** Records shown follows **
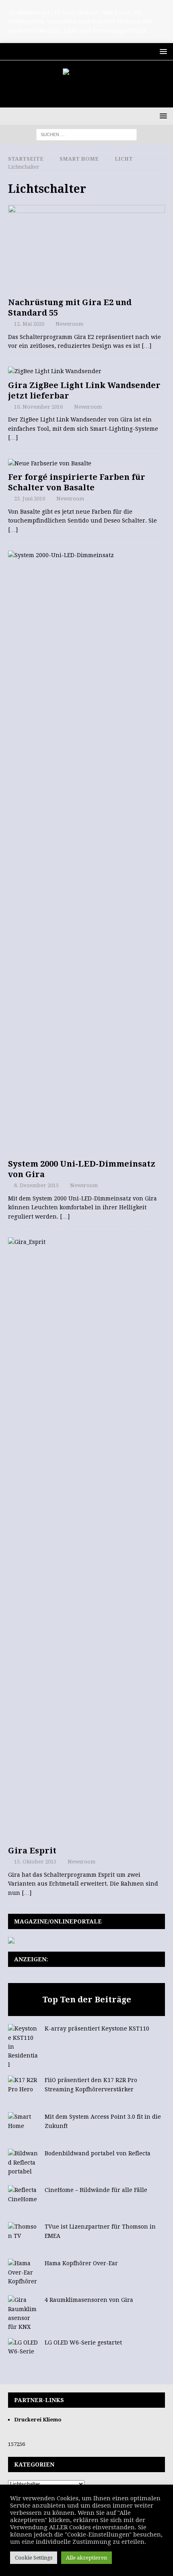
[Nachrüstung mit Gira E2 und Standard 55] (86, 249)
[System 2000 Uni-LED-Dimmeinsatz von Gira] (86, 853)
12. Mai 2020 (29, 324)
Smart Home (79, 159)
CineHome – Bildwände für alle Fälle (96, 2190)
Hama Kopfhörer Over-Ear (81, 2263)
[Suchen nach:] (86, 134)
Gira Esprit (32, 1850)
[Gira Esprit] (86, 1539)
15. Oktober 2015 (35, 1862)
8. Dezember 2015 (36, 1185)
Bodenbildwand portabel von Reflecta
** End of Records shown **
[Goal of the exercise]: Return all lines above that mention the word "Gira".

[Written answer]:
[Nachrüstung mit Gira E2 und Standard 55] (86, 249)
[System 2000 Uni-LED-Dimmeinsatz von Gira] (86, 853)
Gira Esprit (32, 1850)
[Gira Esprit] (86, 1539)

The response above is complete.